*** EXTRACT ***

Scott Brown Says Obama Isn't The Only One To Blame For Border Crisis

WASHINGTON -- Republican Senate candidate Scott Brown has spent months hammering President Barack Obama on the issue of border security as part of his effort to unseat Sen. Jeanne Shaheen (D-N.H.). But last week, Brown went slightly off-script by conceding that it was not, in fact, Obama's fault that the border isn't secure.

"We need to secure the border once and for all," Brown, a former senator from Massachusetts, said during an Oct. 1 panel in Walnut Creek, California.

"And I know it's been going on with other presidents, I'm not going to say it's his fault. It's everybody's fault."

Brown did, however, criticize Obama's Deferred Action for Childhood Arrivals policy, which allows young undocumented immigrants to stay in the United States.

***

DIRECTIONS:
Using the article on Scott Brown, answer these:
(a) Which sitting senator is Brown trying to unseat?
(b) Where and on what date was the panel at which Brown spoke?
(c) Which Obama policy did Brown criticize?
Rely only on the article above for what follows, with no outside knowledge.

*** LISTING ***

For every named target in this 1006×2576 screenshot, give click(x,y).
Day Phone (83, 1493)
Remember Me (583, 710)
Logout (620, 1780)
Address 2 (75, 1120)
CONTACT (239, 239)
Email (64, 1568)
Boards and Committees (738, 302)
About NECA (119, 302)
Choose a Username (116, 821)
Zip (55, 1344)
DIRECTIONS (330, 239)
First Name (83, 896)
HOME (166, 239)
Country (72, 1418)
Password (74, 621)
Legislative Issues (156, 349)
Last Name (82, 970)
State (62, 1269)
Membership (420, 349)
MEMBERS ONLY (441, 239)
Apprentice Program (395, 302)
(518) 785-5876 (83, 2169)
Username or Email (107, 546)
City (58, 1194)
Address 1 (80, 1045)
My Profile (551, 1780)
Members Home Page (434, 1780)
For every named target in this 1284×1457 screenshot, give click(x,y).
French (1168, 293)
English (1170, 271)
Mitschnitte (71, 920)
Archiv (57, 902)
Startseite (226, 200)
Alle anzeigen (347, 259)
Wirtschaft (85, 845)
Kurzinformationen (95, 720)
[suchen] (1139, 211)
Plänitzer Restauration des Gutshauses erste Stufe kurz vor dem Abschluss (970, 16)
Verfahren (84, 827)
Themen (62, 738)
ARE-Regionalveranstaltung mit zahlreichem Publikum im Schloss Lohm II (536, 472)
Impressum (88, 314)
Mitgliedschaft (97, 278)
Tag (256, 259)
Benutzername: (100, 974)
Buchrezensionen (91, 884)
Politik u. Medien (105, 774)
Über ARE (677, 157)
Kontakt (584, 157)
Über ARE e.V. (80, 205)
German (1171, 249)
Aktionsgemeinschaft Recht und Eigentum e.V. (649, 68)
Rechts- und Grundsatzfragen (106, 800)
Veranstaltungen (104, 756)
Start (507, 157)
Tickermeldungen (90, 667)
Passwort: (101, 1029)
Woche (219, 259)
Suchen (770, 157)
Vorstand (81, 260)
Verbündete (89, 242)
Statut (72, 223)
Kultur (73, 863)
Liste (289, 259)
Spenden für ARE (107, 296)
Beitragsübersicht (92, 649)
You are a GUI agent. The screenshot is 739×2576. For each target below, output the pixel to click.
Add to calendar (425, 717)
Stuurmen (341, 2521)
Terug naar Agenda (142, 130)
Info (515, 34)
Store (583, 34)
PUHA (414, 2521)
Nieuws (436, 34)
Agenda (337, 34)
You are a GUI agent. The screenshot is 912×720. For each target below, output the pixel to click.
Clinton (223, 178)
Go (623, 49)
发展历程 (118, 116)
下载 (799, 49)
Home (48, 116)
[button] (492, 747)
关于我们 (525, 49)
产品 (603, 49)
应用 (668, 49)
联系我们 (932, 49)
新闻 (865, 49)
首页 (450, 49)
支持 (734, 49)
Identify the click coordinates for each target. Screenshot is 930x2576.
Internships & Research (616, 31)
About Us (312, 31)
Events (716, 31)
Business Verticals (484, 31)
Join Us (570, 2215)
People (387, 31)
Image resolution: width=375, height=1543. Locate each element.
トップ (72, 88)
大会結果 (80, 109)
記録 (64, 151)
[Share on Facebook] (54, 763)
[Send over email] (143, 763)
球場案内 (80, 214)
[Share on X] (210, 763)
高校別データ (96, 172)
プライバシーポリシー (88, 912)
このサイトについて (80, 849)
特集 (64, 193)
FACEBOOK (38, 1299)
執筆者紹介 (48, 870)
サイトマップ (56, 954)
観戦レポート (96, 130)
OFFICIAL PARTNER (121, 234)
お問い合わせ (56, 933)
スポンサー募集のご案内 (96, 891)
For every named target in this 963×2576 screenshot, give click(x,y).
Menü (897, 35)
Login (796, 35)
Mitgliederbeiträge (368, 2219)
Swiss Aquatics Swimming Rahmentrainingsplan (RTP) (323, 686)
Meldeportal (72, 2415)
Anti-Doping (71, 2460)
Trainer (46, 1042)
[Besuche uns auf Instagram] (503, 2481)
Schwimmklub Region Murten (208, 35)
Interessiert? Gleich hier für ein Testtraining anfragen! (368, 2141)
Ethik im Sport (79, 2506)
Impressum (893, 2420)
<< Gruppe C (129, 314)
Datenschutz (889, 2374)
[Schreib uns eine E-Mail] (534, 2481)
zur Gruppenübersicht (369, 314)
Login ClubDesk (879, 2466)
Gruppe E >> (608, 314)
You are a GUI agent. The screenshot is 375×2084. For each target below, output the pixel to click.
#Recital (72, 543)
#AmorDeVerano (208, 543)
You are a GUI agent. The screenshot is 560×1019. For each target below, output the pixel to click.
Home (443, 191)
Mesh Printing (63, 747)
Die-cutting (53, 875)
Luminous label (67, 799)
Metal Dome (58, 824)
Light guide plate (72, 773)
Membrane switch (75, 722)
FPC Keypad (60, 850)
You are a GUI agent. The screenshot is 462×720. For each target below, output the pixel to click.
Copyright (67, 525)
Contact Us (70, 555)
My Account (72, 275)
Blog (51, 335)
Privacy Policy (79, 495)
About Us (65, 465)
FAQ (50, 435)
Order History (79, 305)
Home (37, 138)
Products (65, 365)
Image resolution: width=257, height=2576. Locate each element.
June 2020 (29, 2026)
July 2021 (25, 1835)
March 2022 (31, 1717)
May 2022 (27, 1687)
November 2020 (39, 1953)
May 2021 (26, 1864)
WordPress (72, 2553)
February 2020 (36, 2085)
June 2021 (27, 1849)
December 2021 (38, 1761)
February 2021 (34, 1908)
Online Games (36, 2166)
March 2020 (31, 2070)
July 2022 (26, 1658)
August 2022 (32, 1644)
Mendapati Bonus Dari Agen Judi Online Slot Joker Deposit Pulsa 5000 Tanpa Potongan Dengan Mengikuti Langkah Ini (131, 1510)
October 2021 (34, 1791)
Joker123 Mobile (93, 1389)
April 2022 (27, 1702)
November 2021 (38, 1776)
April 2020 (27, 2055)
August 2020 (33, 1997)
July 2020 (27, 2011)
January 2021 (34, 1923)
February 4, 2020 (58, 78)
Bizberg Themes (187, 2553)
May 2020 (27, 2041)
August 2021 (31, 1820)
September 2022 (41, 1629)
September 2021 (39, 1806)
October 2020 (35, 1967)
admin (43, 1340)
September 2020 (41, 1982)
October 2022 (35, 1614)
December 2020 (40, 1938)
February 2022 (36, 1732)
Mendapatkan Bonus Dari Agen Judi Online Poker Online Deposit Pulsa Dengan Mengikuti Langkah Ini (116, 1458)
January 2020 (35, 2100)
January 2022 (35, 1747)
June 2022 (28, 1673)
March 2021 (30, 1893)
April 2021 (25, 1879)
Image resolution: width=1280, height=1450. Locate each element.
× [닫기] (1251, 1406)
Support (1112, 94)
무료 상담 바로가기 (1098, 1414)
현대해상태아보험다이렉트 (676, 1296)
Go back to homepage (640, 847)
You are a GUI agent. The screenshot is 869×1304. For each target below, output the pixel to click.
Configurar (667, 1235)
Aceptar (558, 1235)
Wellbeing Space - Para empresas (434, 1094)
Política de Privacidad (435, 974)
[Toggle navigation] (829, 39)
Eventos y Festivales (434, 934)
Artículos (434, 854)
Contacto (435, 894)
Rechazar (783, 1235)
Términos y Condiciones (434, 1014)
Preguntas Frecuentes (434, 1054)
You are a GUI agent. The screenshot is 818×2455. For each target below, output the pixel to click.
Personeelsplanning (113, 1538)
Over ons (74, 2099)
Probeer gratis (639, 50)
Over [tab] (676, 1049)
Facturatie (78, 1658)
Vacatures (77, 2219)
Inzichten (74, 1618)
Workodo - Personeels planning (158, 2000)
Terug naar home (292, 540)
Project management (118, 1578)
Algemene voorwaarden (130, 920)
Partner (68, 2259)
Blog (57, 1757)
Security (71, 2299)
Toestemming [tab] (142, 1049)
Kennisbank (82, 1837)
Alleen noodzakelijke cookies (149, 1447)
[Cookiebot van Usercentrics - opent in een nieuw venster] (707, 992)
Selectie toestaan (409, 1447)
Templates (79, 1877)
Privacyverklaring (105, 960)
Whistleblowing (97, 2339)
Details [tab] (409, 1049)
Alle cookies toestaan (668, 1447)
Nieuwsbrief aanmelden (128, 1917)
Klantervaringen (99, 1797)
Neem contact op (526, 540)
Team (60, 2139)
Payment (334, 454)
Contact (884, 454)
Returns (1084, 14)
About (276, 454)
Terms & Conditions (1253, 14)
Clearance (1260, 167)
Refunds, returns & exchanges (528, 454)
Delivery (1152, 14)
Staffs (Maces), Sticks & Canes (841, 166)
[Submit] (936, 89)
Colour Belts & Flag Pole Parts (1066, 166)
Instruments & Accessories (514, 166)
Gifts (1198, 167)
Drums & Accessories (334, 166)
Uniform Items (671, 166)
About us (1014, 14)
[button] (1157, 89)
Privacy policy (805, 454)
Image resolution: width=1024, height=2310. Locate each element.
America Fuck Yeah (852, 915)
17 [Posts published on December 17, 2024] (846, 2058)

***

OUTPUT FOR THIS TASK:
(a) Sen. Jeanne Shaheen (D-N.H.)
(b) In Walnut Creek, California, on Oct. 1
(c) The Deferred Action for Childhood Arrivals policy